Notably, the pairwise aligner in mothur may not be the best tool for your study and I would recommend reading the “Caveat emptor” section in the mothur manual and this Google Group discussion to help you decide what alignment methods is right for you.
3) Calculating a distance matrix
Irregardless of whether or not you decide to use the align.seqs() command as your aligner, you can proceed to generating a distance matrix from your alignment using the dist.seqs(fasta=alignment_fasta) command. The “distance” is a user defined metric how dissimilar 2 sequences are based on mismatches and gaps in the alignment.

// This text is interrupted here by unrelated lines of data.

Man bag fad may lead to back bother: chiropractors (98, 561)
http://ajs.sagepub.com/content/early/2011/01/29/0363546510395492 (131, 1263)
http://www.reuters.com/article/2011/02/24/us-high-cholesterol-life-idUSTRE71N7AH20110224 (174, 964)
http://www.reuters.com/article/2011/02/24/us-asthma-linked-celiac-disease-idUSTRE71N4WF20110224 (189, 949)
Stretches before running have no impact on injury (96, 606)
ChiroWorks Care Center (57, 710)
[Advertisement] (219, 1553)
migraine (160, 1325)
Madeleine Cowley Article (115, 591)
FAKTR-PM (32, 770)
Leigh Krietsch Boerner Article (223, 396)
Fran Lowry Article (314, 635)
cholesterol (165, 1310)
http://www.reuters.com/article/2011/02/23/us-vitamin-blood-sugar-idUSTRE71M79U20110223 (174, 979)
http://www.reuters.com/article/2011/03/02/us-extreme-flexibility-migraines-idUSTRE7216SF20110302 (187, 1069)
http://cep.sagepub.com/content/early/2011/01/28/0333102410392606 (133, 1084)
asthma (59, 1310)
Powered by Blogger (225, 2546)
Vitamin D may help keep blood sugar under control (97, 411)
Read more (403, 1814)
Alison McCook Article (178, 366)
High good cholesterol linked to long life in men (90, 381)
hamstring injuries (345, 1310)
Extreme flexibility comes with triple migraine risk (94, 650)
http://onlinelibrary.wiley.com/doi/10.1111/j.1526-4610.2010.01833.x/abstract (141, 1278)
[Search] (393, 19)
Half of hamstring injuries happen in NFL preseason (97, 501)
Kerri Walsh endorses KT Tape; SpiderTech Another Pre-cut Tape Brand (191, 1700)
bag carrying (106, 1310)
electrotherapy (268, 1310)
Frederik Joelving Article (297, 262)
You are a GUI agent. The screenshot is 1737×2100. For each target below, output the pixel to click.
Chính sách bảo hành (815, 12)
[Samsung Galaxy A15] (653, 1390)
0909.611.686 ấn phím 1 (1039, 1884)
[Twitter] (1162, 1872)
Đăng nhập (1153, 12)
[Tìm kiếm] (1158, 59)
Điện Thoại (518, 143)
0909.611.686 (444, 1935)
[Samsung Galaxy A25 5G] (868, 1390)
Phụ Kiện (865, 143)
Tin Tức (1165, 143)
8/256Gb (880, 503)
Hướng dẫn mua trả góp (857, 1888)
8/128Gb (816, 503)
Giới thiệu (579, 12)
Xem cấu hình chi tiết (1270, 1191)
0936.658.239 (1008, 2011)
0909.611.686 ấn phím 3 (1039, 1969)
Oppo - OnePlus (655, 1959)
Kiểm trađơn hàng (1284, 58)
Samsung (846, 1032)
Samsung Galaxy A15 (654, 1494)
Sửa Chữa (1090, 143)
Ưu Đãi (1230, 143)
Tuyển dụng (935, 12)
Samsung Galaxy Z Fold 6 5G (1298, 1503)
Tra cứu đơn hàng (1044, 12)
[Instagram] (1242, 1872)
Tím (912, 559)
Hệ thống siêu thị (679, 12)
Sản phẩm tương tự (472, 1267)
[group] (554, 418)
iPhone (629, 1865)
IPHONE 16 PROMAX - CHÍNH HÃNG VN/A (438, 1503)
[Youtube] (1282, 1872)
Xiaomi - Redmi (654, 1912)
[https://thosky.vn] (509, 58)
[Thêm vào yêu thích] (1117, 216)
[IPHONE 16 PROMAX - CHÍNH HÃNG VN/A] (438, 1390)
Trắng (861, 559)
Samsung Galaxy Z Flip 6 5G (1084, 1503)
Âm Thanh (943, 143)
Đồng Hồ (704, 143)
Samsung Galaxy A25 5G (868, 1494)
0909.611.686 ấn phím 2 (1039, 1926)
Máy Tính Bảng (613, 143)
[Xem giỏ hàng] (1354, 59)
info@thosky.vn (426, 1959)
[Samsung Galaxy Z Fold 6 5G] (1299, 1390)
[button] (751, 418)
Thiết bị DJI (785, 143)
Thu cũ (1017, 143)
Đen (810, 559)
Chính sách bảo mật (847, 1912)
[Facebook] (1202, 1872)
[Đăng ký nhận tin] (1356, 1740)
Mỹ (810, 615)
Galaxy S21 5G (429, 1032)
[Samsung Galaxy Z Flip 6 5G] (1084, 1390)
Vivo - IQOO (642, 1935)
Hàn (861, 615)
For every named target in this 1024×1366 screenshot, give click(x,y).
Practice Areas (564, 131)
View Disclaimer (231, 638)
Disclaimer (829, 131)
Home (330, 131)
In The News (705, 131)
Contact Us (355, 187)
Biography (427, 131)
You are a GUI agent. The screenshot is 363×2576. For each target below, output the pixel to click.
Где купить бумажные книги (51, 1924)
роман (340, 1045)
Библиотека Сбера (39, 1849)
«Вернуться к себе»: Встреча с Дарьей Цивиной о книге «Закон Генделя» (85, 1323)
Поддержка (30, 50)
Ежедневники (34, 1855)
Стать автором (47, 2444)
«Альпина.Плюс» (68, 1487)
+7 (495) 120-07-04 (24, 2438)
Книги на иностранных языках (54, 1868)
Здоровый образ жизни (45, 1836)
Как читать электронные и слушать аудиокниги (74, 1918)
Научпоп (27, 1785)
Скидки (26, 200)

In plain english, it is the number of mismatches and gaps divided by the total number of nucleotides (nt) in the shorter sequence. Notably, dist.seqs() has a lot of flexibility on how you want to penalize gaps between sequences in your alignment file.
To illustrate some of the various options, we will use the same sequences outlined here:
Sequence1 ATGCATGCATGC Sequence2 ---CAAGTA---
Under default settings, a string of consecutive gaps is given the same penalty as a single gap. Under this rule, when the shorter Sequence2 is compared to Sequence1 the alignment has 2 gaps, 2 mismatches, and 4 matches which mothur would define this as a distance of 4/8 or 0.50.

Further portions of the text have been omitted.